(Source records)
------------

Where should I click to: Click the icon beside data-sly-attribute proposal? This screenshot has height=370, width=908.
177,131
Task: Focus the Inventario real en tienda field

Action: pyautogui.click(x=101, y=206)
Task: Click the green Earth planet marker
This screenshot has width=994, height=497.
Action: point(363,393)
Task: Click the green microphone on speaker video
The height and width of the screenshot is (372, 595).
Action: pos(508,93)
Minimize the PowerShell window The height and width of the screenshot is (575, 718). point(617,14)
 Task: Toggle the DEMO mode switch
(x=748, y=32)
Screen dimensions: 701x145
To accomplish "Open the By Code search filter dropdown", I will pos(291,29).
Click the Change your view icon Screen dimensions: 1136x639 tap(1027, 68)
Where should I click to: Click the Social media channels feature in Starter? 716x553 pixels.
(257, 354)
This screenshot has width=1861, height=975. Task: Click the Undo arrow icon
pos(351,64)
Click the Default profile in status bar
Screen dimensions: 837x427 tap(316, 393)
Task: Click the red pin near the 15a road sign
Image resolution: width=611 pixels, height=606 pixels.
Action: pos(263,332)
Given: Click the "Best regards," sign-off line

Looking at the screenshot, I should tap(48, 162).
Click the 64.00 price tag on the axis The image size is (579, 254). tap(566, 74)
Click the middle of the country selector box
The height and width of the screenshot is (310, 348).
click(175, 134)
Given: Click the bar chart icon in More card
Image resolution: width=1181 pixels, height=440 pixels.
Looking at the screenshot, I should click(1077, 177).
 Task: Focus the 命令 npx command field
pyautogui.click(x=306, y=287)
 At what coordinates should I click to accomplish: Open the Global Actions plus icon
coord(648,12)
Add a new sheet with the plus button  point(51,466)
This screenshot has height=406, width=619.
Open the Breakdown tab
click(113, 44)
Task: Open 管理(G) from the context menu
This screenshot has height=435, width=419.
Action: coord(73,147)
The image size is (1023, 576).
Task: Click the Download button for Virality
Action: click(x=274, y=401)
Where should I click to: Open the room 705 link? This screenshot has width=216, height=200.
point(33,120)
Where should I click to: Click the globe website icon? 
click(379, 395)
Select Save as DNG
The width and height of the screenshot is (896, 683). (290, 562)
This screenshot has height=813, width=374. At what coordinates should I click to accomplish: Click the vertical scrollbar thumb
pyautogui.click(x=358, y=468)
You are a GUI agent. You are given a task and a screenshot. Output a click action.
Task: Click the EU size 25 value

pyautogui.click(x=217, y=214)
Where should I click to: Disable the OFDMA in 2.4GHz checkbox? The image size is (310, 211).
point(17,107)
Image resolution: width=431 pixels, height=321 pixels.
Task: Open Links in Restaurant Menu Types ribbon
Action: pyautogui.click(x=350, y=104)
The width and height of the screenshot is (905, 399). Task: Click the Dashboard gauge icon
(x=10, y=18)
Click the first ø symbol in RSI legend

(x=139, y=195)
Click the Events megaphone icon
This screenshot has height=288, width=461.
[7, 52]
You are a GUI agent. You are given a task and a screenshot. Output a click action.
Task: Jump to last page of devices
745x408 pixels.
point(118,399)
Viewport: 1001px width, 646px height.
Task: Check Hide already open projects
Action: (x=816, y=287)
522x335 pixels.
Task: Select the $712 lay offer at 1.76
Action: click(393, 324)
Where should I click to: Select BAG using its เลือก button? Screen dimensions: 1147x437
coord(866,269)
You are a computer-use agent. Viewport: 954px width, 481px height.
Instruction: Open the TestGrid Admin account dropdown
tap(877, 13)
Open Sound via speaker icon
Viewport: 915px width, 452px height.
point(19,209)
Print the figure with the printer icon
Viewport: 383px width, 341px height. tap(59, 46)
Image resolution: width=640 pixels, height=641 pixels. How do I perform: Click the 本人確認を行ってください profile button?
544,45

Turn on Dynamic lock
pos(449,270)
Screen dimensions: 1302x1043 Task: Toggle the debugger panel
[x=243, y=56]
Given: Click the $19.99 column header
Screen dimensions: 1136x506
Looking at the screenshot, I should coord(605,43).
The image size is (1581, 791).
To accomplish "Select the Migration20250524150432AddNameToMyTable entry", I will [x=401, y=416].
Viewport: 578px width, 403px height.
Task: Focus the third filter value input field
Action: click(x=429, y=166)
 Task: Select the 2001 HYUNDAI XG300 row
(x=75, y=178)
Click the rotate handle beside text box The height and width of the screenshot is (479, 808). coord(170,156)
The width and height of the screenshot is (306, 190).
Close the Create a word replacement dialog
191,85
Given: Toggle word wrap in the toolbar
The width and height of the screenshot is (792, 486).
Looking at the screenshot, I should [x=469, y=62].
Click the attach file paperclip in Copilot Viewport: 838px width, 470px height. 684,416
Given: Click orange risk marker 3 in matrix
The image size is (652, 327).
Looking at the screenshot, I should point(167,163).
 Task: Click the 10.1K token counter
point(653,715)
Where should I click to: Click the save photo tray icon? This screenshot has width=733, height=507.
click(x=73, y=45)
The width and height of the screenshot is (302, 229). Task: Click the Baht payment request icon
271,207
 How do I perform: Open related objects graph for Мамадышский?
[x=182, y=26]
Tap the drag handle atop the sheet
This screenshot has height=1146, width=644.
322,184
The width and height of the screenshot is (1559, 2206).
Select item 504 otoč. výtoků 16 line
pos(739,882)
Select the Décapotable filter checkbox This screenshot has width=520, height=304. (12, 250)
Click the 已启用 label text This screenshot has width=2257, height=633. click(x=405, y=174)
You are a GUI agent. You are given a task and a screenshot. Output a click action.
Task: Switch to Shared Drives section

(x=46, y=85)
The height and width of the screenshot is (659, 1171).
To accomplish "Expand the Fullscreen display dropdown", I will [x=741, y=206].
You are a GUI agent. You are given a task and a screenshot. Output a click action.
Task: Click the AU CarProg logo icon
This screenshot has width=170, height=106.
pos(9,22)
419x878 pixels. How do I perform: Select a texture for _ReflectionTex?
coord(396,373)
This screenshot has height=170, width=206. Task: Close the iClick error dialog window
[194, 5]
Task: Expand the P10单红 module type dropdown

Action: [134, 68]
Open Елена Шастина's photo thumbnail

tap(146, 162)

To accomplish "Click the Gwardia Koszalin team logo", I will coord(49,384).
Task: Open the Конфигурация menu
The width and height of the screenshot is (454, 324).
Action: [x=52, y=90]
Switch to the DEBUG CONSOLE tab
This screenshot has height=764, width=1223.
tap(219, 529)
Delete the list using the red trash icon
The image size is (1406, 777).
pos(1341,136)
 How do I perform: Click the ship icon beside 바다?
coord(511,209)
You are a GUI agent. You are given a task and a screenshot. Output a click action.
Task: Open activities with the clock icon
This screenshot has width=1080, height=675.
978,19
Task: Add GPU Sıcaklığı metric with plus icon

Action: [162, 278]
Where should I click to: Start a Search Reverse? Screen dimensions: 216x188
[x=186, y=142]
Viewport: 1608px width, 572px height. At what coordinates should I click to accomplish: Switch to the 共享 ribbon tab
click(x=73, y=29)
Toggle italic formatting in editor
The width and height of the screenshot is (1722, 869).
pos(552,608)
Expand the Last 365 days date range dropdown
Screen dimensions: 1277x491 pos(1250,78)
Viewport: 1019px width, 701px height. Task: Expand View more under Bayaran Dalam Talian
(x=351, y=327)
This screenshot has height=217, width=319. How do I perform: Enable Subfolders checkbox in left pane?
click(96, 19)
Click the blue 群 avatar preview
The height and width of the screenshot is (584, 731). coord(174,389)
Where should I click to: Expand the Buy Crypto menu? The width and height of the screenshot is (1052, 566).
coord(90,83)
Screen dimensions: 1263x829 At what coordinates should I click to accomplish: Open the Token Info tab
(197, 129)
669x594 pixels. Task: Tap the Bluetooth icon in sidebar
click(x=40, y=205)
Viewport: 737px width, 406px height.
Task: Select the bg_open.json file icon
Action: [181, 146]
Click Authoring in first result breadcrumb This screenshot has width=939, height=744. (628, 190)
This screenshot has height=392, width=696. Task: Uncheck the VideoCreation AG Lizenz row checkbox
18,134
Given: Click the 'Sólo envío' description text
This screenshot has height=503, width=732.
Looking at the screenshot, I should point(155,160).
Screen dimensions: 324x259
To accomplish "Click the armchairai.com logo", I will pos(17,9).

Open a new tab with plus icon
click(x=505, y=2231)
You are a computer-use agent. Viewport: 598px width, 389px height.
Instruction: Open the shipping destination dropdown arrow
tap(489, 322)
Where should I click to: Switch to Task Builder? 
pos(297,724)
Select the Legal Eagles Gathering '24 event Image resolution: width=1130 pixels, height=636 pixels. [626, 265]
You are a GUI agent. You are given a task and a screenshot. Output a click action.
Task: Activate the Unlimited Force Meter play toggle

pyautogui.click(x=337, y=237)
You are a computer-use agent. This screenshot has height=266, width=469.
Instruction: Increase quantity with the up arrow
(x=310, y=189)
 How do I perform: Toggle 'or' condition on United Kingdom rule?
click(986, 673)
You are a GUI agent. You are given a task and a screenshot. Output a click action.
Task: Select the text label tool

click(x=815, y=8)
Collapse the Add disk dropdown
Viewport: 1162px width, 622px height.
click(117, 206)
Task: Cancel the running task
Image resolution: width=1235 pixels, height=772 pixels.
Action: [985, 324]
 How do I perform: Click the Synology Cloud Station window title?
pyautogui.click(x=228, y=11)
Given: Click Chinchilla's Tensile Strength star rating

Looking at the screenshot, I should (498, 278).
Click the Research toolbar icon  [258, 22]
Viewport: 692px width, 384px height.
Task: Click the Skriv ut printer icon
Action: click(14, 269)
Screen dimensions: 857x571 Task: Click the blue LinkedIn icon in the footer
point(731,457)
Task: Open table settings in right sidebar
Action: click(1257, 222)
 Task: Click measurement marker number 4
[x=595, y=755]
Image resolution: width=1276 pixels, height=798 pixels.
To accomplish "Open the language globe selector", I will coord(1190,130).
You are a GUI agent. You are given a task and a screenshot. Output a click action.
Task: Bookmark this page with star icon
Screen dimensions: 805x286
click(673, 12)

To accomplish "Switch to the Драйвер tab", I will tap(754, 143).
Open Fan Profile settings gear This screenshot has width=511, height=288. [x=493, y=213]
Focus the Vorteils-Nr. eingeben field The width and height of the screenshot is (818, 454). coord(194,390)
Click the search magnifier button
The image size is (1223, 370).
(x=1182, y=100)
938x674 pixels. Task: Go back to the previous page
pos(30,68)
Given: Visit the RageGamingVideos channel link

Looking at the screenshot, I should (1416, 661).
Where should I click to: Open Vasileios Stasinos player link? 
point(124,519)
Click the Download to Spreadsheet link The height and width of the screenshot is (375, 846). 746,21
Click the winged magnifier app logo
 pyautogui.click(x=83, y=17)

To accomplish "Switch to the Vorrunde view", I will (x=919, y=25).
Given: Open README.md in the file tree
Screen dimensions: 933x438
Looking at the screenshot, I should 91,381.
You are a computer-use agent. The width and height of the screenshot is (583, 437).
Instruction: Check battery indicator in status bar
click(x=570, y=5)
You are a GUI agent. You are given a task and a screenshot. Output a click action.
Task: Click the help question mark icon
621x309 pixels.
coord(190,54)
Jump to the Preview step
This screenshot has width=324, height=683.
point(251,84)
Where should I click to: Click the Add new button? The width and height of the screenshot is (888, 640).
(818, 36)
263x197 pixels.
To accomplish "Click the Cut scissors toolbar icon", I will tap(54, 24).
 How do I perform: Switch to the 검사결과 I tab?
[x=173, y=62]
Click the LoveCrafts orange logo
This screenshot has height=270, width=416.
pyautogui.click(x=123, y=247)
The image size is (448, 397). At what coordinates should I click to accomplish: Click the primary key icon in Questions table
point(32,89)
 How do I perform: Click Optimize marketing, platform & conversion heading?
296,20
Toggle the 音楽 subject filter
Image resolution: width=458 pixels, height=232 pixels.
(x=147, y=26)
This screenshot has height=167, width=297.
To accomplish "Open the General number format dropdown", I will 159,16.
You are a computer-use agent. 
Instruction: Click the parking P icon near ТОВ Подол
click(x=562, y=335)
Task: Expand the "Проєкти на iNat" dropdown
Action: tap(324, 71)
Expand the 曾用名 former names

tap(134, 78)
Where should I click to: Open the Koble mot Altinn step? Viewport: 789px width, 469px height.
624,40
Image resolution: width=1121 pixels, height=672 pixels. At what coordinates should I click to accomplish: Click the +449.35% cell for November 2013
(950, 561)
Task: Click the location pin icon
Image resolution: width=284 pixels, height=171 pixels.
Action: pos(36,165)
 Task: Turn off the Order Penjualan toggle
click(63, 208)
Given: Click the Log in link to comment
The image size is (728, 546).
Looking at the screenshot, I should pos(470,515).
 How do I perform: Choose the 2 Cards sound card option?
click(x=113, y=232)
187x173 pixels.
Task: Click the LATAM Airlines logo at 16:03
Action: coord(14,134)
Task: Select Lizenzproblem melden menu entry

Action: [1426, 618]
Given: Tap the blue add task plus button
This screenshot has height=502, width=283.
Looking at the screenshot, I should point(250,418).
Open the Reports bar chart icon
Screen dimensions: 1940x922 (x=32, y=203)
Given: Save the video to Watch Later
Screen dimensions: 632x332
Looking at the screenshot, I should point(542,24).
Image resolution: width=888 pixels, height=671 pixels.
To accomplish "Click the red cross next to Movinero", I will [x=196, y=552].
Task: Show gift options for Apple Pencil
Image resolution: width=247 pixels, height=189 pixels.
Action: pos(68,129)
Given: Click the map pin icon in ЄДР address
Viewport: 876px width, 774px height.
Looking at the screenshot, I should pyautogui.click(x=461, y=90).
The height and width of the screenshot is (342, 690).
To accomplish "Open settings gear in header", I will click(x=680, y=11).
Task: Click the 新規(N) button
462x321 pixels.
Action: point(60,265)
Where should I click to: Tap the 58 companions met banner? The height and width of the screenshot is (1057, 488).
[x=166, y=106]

------------

What to produce
Search the entries above for the word "header", and copy every line where it occurs.

Finished task
Given: Click the $19.99 column header
To accomplish "Open settings gear in header", I will click(x=680, y=11).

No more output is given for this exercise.